== Written request ==
In the records below, replace "Hourly" with "Daily" in the lines starting at the one containing "You are a computer-use agent." and ending at the one containing "Click the red disabled icon for EGM-3", and give only those lines back with everything else unchanged. Leave the pictures out of your answer.

== Given information ==
┌──

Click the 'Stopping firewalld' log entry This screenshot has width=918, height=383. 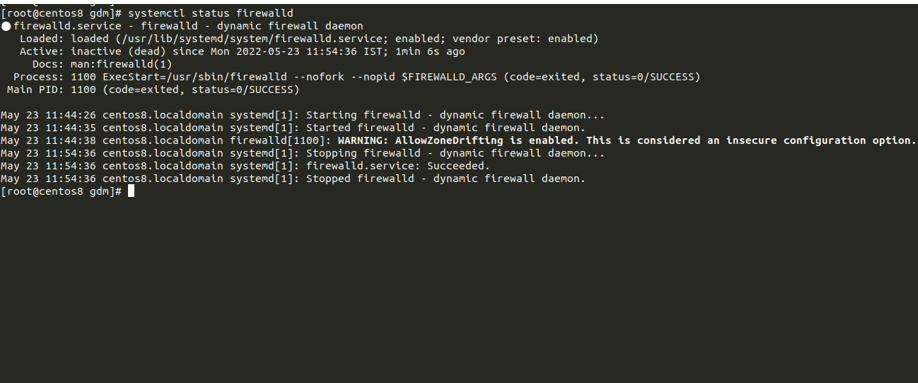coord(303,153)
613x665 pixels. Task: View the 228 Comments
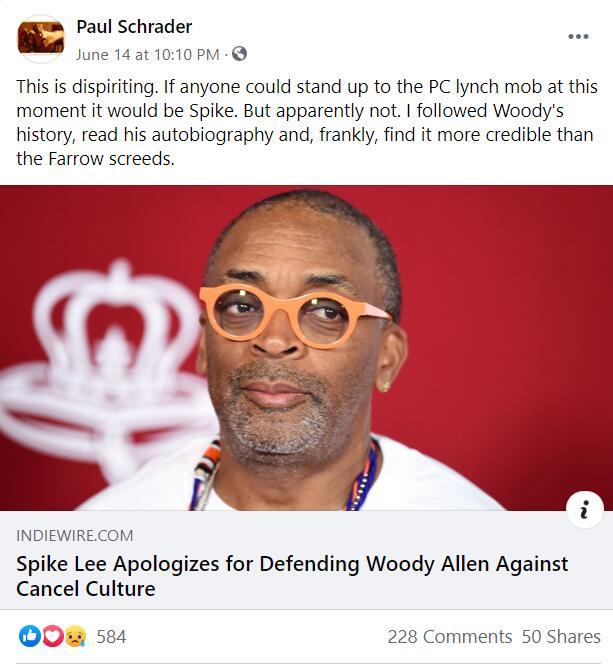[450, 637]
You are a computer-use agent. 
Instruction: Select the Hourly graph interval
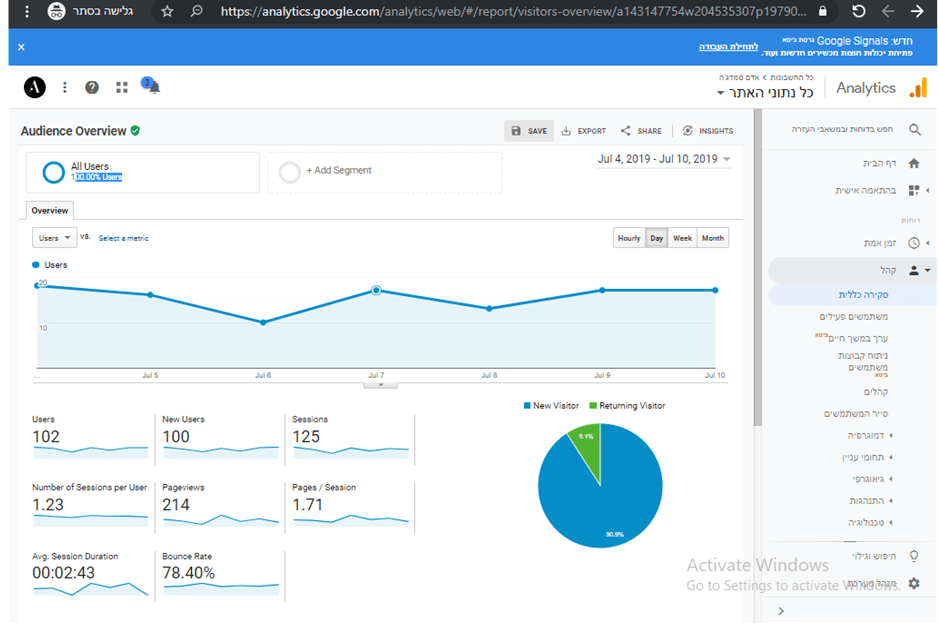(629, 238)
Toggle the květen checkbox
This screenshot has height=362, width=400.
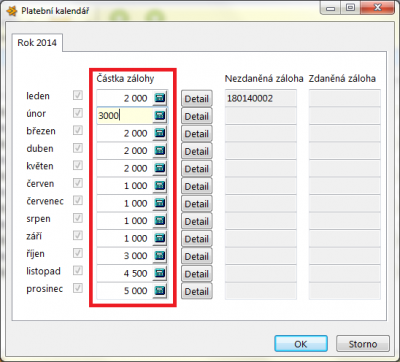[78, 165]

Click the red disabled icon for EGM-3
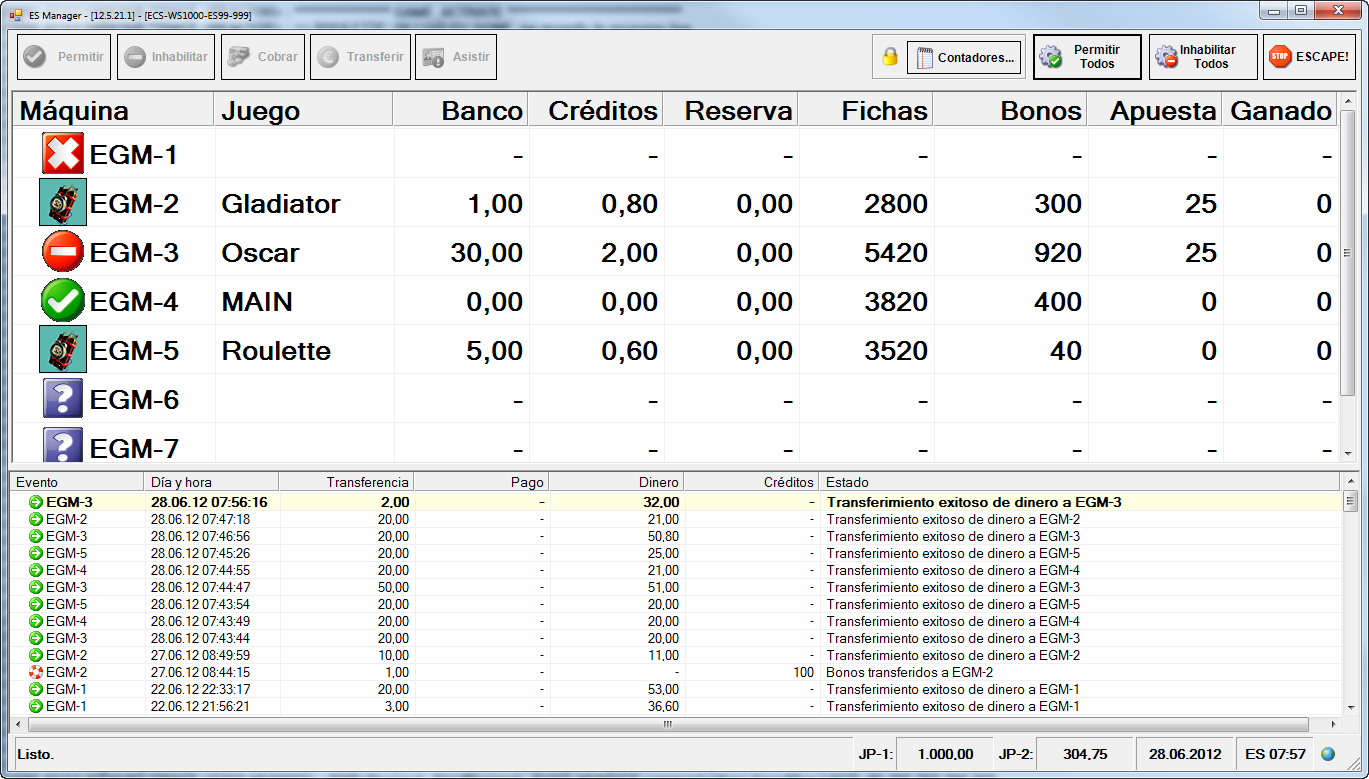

└──
┌──

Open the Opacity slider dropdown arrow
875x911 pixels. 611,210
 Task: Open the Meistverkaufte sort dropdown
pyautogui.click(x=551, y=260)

└──

== Solution to the problem ==
You are a computer-use agent. 
Instruction: Select the Daily graph interval
(629, 238)
Toggle the květen checkbox
This screenshot has height=362, width=400.
[78, 165]

Click the red disabled icon for EGM-3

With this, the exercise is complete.